# Problem details
Reproduce verbatim the lines of the material from the one containing "Where should I click to: Click the blue" through the one containing "point(328,260)", inclusive.

# Records for the task
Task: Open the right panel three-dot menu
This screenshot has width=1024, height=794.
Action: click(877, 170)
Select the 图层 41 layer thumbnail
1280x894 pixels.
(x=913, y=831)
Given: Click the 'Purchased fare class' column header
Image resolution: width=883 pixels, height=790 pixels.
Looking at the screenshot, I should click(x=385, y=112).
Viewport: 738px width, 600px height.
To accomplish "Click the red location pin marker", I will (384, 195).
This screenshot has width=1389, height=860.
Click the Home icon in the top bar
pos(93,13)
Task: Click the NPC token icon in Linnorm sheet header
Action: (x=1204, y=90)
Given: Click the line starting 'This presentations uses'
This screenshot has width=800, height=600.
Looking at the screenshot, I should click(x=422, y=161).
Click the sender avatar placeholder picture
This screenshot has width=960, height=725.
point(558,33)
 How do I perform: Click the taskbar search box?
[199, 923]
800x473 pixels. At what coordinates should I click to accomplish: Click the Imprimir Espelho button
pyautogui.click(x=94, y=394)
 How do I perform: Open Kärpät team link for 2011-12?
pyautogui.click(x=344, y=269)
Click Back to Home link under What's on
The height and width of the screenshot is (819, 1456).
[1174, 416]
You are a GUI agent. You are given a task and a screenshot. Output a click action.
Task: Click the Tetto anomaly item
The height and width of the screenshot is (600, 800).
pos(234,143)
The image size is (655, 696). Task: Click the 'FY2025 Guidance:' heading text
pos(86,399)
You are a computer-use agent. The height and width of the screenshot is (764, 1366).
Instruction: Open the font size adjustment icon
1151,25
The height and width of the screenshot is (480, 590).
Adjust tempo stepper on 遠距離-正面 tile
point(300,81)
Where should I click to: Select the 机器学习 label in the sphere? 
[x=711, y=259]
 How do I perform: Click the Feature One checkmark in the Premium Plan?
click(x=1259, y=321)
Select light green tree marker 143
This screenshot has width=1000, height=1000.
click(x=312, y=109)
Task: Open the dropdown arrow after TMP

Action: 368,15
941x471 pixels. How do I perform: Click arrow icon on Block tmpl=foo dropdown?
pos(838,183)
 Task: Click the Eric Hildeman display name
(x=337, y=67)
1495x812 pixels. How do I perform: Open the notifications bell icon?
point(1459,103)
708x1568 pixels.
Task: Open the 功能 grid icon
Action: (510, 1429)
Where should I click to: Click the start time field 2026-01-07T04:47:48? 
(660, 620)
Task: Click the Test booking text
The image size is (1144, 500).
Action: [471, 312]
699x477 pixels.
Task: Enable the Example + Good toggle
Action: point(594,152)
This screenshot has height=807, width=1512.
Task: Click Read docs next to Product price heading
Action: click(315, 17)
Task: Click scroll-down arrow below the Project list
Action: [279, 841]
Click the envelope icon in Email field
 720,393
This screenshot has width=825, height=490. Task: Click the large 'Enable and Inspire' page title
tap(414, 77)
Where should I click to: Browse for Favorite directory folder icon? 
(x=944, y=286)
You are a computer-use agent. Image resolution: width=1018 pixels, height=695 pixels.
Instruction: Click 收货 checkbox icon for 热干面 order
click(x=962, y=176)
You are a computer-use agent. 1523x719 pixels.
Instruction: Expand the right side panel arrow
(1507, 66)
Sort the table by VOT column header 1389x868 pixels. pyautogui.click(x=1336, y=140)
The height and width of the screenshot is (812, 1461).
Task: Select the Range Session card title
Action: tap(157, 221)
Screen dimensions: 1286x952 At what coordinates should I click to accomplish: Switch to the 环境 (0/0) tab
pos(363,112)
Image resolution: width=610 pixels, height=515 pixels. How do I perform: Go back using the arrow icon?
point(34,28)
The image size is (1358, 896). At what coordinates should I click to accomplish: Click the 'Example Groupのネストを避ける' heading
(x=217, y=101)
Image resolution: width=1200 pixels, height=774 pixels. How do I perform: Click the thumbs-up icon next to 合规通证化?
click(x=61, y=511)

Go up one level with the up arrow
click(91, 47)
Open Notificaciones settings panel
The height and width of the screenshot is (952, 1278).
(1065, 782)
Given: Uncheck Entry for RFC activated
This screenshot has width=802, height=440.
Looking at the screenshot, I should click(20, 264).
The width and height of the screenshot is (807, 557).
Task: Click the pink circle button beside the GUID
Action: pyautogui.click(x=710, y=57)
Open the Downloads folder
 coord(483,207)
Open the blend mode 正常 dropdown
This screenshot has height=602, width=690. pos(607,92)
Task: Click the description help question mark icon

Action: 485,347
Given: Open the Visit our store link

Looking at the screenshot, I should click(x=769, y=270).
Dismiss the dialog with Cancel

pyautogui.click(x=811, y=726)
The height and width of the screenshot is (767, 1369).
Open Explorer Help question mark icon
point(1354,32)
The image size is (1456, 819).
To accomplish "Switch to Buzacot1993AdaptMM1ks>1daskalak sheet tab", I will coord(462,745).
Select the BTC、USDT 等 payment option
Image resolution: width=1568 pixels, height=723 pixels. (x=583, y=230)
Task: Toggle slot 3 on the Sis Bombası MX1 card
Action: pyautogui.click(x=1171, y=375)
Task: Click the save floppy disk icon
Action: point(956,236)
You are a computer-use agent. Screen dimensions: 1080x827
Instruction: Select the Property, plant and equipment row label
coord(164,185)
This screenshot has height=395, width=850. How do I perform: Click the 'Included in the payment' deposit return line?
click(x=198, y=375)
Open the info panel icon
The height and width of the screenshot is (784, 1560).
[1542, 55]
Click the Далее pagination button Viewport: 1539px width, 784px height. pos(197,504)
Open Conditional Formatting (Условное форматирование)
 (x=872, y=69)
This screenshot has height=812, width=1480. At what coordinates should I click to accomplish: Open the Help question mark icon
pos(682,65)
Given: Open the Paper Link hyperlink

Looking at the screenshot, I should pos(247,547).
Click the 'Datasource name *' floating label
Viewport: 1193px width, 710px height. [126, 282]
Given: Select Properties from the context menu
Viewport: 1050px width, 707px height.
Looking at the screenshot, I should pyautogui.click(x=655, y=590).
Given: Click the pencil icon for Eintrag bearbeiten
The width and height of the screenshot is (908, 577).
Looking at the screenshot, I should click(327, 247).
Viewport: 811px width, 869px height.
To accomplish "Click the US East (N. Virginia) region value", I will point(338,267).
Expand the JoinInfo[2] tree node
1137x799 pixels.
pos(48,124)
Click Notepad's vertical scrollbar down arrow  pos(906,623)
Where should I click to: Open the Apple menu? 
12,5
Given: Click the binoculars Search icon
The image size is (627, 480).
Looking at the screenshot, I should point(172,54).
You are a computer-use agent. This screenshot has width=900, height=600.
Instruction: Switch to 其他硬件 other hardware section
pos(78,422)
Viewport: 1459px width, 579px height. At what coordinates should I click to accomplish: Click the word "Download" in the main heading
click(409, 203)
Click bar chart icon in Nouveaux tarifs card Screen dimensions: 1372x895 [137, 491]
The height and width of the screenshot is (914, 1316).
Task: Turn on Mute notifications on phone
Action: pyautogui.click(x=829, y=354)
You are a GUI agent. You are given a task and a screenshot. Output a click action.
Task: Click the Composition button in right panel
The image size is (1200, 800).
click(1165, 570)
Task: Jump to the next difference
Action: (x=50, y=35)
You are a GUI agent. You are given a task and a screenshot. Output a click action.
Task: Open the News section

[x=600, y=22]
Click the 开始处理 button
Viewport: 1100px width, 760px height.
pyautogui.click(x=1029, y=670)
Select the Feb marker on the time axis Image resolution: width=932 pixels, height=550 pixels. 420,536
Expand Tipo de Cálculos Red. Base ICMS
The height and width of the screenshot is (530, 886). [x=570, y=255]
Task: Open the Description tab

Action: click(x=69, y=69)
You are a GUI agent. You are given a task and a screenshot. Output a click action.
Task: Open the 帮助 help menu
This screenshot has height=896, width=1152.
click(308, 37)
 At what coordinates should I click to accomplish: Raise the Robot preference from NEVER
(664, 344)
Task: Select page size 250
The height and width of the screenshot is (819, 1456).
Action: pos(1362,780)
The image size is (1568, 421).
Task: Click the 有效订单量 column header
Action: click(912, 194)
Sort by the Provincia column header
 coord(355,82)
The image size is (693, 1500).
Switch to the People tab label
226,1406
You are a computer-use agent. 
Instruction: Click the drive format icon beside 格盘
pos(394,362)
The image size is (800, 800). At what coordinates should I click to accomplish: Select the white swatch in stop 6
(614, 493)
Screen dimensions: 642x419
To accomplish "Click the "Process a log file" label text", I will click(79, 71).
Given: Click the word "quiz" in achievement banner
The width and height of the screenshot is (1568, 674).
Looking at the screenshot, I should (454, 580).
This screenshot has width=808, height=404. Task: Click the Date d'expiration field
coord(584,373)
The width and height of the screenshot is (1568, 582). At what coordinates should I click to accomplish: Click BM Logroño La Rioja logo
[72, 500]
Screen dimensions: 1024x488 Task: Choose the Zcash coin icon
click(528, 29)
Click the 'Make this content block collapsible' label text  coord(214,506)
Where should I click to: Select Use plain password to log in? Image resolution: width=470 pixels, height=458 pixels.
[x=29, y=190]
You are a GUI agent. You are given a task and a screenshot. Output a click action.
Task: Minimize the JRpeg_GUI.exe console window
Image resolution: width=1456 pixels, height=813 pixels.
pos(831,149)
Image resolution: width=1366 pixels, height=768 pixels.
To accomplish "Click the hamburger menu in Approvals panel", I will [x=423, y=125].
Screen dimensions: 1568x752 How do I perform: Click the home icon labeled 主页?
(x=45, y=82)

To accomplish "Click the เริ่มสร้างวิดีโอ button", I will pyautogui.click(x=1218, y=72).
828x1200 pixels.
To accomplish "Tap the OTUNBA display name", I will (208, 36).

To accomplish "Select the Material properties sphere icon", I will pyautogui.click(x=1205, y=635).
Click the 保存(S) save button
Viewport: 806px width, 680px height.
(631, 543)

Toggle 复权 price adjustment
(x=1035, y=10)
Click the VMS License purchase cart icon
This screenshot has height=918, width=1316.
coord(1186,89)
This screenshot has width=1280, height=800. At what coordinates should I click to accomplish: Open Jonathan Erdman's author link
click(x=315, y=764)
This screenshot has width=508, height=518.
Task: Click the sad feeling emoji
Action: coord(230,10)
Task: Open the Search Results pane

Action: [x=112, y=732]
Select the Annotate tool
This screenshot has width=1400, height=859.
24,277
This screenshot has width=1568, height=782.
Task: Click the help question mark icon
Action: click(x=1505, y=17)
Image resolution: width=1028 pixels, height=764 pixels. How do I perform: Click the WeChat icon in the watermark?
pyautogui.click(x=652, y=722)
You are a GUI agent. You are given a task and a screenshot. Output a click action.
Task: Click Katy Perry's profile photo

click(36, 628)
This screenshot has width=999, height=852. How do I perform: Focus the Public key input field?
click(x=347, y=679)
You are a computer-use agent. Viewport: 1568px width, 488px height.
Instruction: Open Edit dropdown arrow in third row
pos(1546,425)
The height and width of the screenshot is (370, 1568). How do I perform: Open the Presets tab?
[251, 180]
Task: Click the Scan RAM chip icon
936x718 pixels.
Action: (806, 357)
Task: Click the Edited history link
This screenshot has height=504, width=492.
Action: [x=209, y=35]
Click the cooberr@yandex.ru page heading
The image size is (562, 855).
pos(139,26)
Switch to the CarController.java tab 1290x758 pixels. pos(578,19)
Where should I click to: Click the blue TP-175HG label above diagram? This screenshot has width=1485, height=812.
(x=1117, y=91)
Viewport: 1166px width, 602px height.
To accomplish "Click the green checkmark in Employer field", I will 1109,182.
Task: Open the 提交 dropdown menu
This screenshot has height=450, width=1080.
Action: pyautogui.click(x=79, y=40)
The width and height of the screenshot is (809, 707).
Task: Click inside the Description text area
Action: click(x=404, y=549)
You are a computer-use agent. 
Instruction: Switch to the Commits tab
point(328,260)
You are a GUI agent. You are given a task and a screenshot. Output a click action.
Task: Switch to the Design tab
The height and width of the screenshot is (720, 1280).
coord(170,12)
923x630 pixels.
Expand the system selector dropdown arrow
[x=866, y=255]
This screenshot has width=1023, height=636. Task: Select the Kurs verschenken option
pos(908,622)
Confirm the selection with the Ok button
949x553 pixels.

# Result below
Where should I click to: Click the blue TP-175HG label above diagram? This screenshot has width=1485, height=812.
(x=1117, y=91)
Viewport: 1166px width, 602px height.
To accomplish "Click the green checkmark in Employer field", I will 1109,182.
Task: Open the 提交 dropdown menu
This screenshot has height=450, width=1080.
Action: pyautogui.click(x=79, y=40)
The width and height of the screenshot is (809, 707).
Task: Click inside the Description text area
Action: click(x=404, y=549)
You are a computer-use agent. 
Instruction: Switch to the Commits tab
point(328,260)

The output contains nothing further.